This week in Kindergarten we began a new unit of inquiry. The unit comes under the Where We Are in Place and Time transdisciplinary theme, with the Central Idea: By visiting new places we can learn about the world.
The unit began with a provocation. For this unit a world map and the film Finding Nemo were used. The kids were curious straight away about the world map, prompting much discussion about why the map was there and what it had to do with the new unit of inquiry. Eventually, the kids said that perhaps our new unit has something to with visiting countries, adventure and exploring, I added the word ‘journey’ into the conversation.
By this point background knowledge had been activated and curiosity sparked, just from the world map. I then explained that we would be watching a film that has something to do with a journey.
The film was stopped at various points to allow for some turn and talk (Think Pair Share) about the various things they were noticing about the journey Nemo’s father Marlin takes to rescue him. When sharing back to the whole group I used the What Makes You Say That routine to prompt further discussion.
This then led into using the Think-Puzzle-Explore routine to see what they think they already know about journeys, to find out what puzzles them and what their wonderings are, then finally they tried to work out some ways that we could explore and inquire into their questions and wonderings.
The thinking that the kids shared really demonstrated to me that the provocations sparked their curiosity and immediately got them interested in, and thinking about, the elements of the Central Idea and the Lines of Inquiry (1. Reasons for journeys 2. Types of journeys 3. What we take and learn from journeys). They were then able to focus this curiosity into their thoughts for the Think-Puzzle-Explore routine.

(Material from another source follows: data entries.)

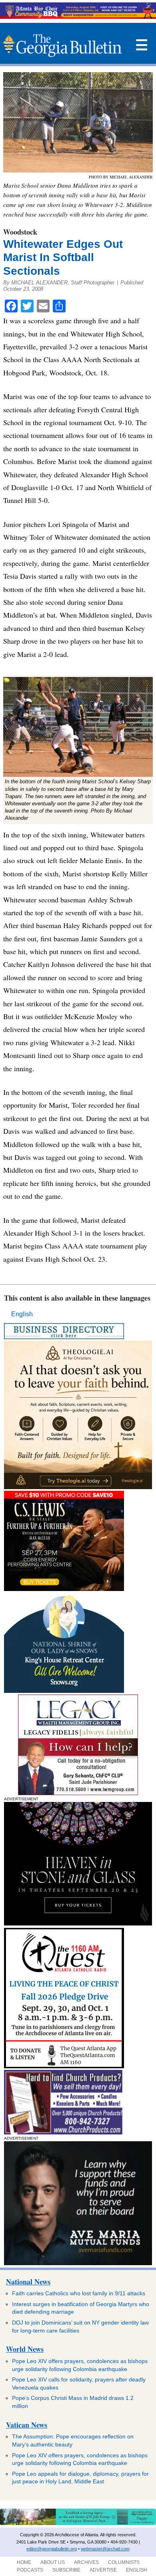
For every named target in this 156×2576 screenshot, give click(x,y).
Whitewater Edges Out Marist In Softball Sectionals (63, 257)
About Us (52, 2562)
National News (28, 2281)
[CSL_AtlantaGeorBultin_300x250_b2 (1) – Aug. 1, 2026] (64, 1588)
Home (24, 2562)
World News (25, 2349)
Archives (86, 2562)
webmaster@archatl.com (105, 2548)
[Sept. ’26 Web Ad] (64, 1690)
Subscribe (66, 2570)
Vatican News (26, 2425)
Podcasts (30, 2570)
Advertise (103, 2570)
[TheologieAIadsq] (78, 1487)
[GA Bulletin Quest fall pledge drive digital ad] (64, 2066)
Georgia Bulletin (62, 45)
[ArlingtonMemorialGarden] (78, 2523)
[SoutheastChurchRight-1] (63, 2132)
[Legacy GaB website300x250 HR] (78, 1793)
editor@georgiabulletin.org (51, 2548)
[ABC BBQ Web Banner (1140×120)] (78, 16)
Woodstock (20, 232)
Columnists (124, 2562)
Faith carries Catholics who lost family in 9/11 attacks (78, 2293)
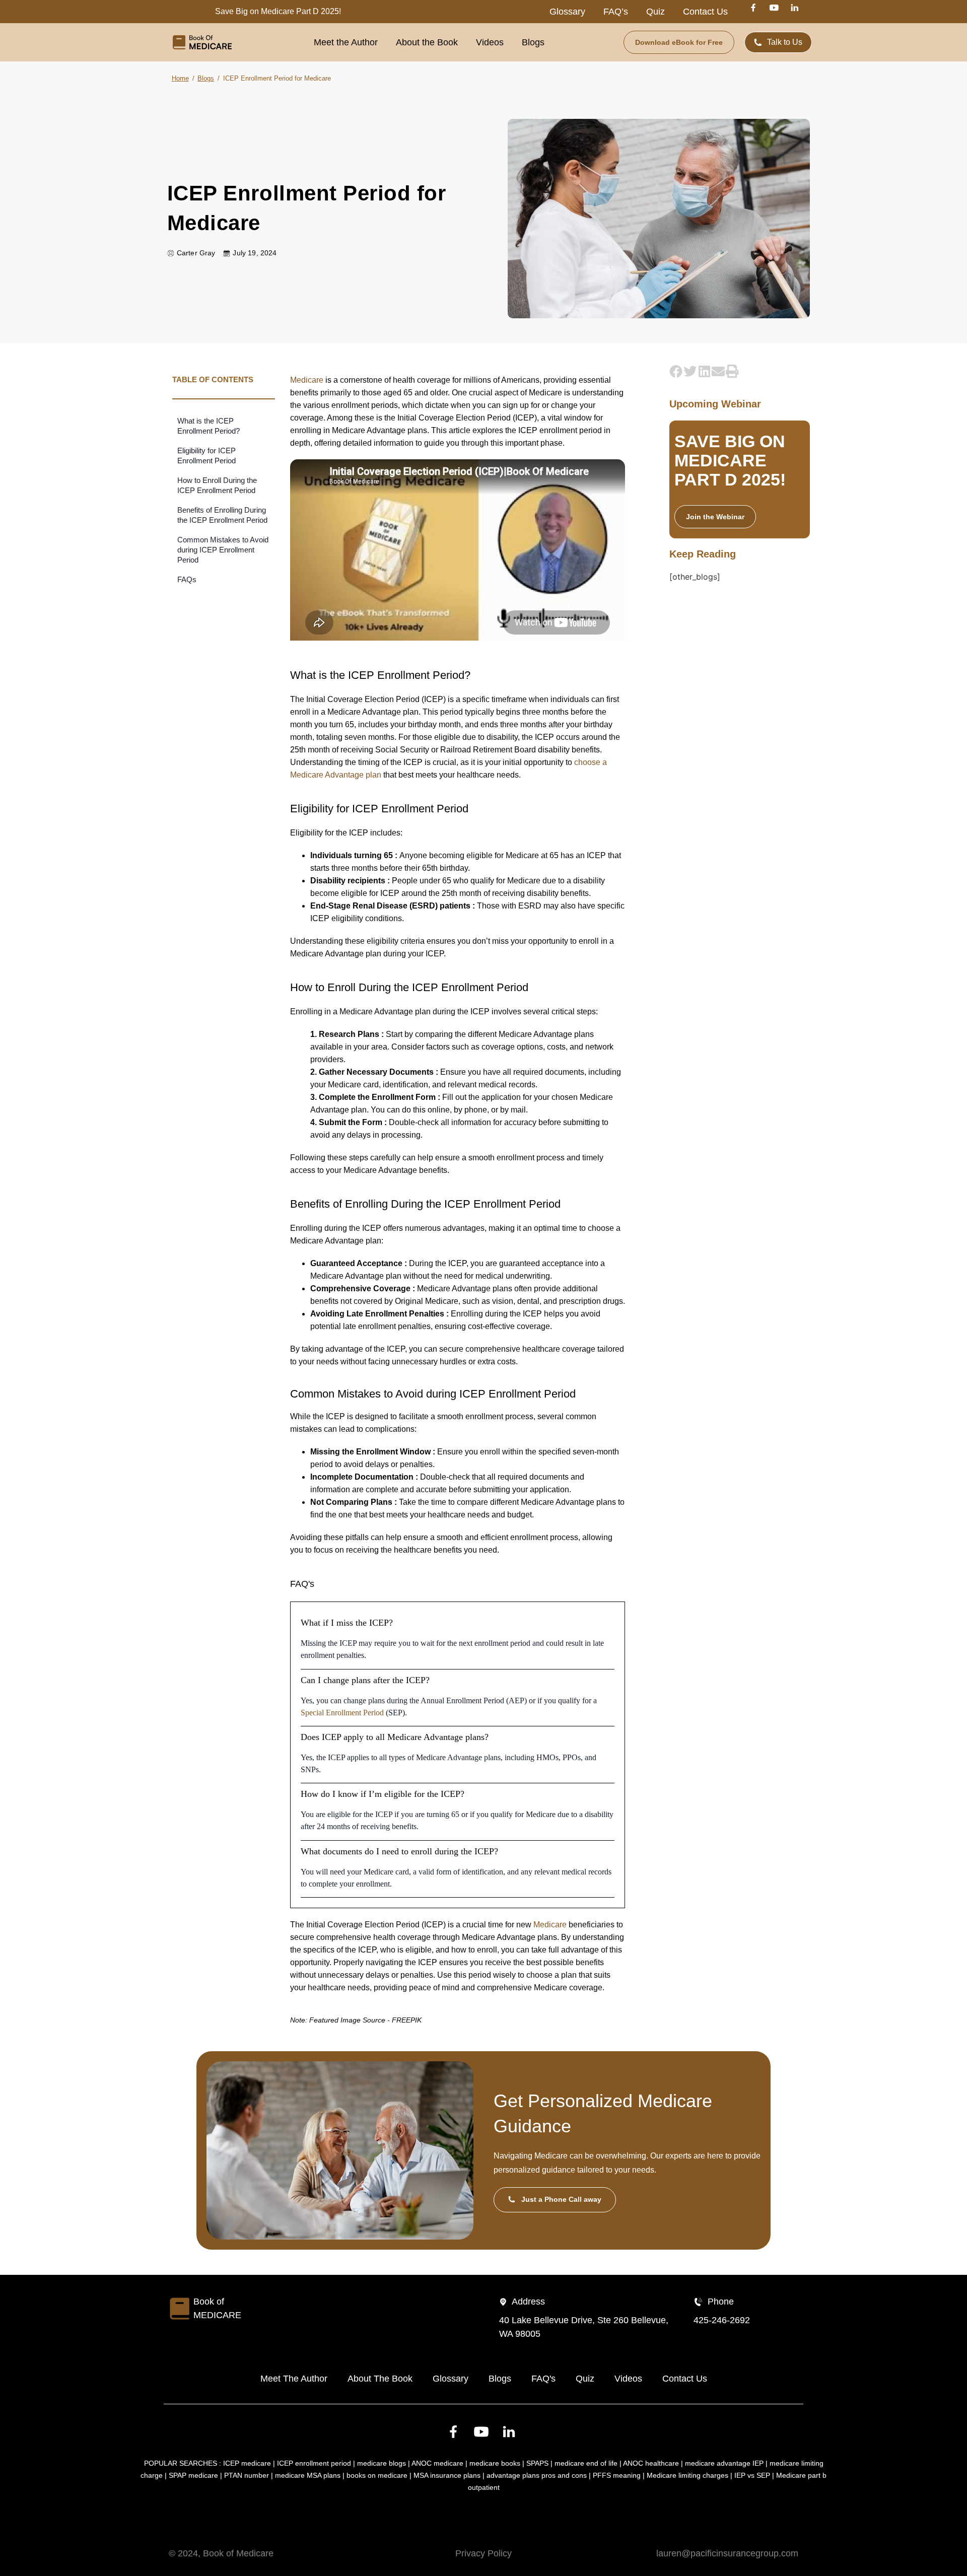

Some interesting puzzles came up, luggage is a serious business, who wouldn’t want to know why people need to take so much on journeys! Then there’s maps, because maps have stuff, stuff makes them interesting, plus you can find your house! On the flip side, puzzling over why some people take lots of journeys yet others don’t and why some journeys aren’t fun, open some very interesting potential pathways for this inquiry.